Monday, March 4, 2013

I Feel It Creeping Even Now


Can you explain something to me?  Today my brother turns 60.  How come that makes me feel old?  He’s got me by three-and-a-half years.  Why am I the one that feels old?  As Dayna and I were driving to his party yesterday, I said, “I remember when my mother wasn’t even 60.”  And then we got to thinking about it.  My mother died a couple of years ago at 82, but she was only 46 when I graduated from high school, 49 when I got married.  So my brother turns 60 and I feel my age creeping up on me even now.

Just last summer I was sitting across from my daughter and a college student at Camp Travis, a Christian Camp in Texas.  My daughter has the most beautiful strawberry-blonde hair.  And believe it or not, this college student (what do they know) had the gall to ask my daughter right in front me, “Where did you get your red hair?”  I choked on my carrot stick, as Kristen replied, “From my dad.”  So she looked at me, furrowed her brows as she gave my hair a quick once-over, shook her head, and said to Kristen, “You didn’t get it from him.”  Yep, age is creeping up on me even now.

I wonder what it will be like to be old—you know, really old.  I know what it’s like to be 50s-old, and I’ll ask my brother what it’s like to be 60s-old (insert snicker right here).  But what’s it like to be 70s-old or 80s-old?  In 2006 Good Morning America correspondent Robin Roberts decided she wanted to know what her aged mother was experiencing—she had watched her mom start to move more slowly, to struggle.  And so she wanted to experience it—literally.

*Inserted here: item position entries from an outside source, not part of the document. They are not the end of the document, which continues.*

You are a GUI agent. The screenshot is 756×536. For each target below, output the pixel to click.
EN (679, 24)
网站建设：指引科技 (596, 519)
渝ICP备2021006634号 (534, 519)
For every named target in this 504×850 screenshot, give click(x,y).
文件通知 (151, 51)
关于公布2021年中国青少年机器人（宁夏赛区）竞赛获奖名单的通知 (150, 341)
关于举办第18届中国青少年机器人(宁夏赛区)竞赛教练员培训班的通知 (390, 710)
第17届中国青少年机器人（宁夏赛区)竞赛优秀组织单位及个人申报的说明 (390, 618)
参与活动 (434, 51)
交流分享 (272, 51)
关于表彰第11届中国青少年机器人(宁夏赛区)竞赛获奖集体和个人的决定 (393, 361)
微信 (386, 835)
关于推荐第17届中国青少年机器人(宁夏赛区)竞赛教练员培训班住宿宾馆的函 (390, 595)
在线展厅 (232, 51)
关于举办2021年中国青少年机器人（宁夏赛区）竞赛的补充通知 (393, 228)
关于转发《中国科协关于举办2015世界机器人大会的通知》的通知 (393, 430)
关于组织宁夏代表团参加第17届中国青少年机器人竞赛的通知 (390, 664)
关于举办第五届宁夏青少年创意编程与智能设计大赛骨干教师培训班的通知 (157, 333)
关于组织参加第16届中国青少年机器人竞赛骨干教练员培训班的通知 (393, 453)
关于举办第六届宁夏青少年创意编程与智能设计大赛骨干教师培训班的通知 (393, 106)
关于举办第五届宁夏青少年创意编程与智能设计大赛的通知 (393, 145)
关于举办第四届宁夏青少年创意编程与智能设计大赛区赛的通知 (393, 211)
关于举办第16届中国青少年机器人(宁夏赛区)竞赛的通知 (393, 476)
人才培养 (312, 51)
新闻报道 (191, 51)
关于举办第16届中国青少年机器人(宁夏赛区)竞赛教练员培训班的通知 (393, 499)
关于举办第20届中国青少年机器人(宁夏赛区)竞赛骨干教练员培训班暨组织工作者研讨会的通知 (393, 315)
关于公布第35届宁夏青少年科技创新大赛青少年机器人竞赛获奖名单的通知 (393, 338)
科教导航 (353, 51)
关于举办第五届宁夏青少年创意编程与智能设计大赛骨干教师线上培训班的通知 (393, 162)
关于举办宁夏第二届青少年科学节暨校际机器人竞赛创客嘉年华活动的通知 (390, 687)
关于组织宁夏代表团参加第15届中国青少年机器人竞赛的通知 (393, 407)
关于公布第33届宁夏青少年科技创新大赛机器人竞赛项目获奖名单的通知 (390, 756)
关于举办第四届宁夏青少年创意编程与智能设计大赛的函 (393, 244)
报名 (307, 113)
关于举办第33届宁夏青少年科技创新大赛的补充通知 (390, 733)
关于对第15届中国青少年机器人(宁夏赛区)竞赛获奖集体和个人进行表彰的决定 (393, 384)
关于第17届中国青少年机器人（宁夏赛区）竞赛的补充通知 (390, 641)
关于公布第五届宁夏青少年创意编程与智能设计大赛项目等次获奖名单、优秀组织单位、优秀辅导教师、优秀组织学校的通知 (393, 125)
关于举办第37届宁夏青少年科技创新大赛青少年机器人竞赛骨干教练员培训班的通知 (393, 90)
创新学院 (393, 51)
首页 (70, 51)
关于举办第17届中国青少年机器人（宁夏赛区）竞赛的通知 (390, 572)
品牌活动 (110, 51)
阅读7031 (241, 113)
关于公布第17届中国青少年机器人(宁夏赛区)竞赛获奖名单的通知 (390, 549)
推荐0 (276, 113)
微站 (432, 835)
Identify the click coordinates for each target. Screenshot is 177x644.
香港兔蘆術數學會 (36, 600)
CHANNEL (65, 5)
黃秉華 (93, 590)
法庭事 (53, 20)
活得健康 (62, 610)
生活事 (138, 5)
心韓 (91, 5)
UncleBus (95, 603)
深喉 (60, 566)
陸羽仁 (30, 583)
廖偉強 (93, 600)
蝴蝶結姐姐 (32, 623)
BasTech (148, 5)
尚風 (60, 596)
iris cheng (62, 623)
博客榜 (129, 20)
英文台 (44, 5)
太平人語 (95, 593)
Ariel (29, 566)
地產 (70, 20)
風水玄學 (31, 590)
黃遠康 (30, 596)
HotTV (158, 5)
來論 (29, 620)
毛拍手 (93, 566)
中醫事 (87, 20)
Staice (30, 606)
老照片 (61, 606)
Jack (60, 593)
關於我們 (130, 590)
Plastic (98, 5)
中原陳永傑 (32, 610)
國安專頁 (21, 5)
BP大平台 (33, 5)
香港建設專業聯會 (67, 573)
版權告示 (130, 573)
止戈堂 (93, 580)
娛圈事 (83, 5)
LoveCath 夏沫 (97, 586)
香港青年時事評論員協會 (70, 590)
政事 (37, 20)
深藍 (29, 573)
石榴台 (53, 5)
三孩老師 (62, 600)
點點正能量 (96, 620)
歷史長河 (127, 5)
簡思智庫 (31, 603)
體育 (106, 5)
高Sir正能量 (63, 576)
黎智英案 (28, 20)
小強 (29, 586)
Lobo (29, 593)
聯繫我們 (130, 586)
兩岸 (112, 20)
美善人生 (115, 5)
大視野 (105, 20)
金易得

In one day Roberts aged 45 years.  Skilled makeup artists shaped her face to look like an 85-year-old.  A jumpsuit designed with special straps and cords was placed on her body that made her feel the muscle-aches and strains people feel when they are getting old.  She felt tired the moment she put the special suit on.  She suddenly couldn’t get up a few steps without a rail—even the cane she used felt wobbly. 

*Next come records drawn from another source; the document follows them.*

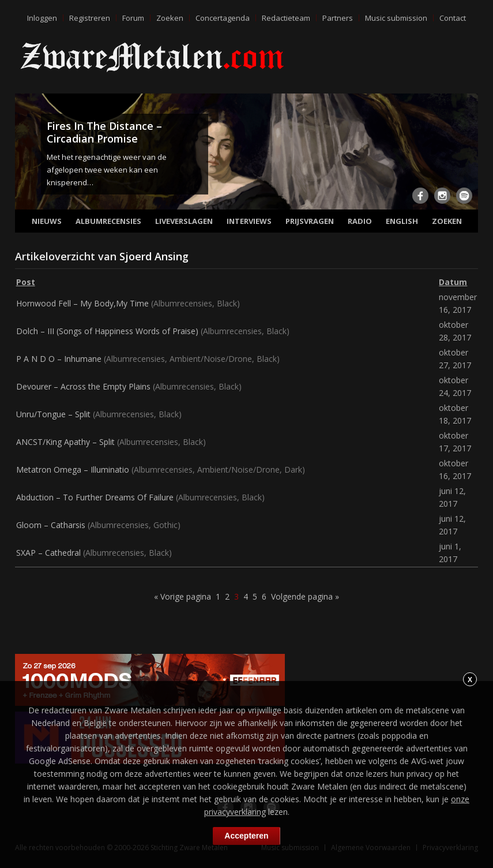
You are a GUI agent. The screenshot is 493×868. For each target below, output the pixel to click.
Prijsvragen (310, 221)
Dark (293, 469)
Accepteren (246, 836)
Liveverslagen (184, 221)
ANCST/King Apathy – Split (65, 442)
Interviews (249, 221)
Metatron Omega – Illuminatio (73, 469)
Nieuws (47, 221)
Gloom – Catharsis (51, 525)
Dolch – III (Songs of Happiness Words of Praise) (107, 331)
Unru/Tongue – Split (53, 414)
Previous (26, 154)
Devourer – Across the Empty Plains (83, 386)
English (402, 221)
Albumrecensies (108, 221)
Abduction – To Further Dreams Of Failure (95, 497)
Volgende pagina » (305, 596)
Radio (360, 221)
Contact (453, 18)
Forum (133, 18)
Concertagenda (223, 18)
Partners (337, 18)
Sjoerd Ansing (154, 256)
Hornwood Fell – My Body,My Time (82, 303)
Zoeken (170, 18)
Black (227, 303)
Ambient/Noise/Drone (210, 358)
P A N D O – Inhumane (59, 358)
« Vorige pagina (182, 596)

She went to the grocery store to see how age impacted a simple task like shopping—they placed popcorn in a pair of gloves to simulate the crunch of arthritis.  They smeared petroleum jelly on a pair of glasses so she could “see” what it was like to have cataracts.  She couldn’t read labels, and making it through the store became a chore. 

Holy smokes!  Someone coined the phrase “Getting old is not for sissies”—by the time the experiment was over, Robin Roberts and her viewers agreed.

Well, I’m not there yet, thank God, but I’m on the way, and with my brother turning 60 I feel it creeping up on me even now.  Maybe I should sit down for awhile.  No, that will just get me there faster.  I think I better go exercise or something.  And maybe I need to pray Moses' psalm with more urgency: "Teach me to number my days, that I may gain a heart of wisdom."  I don't want to be both old and stupid.

Oh well, at least I can take solace in this: all things remaining equal, I may be getting old, but my brother will always be older than me—yuk, yuk, yuk.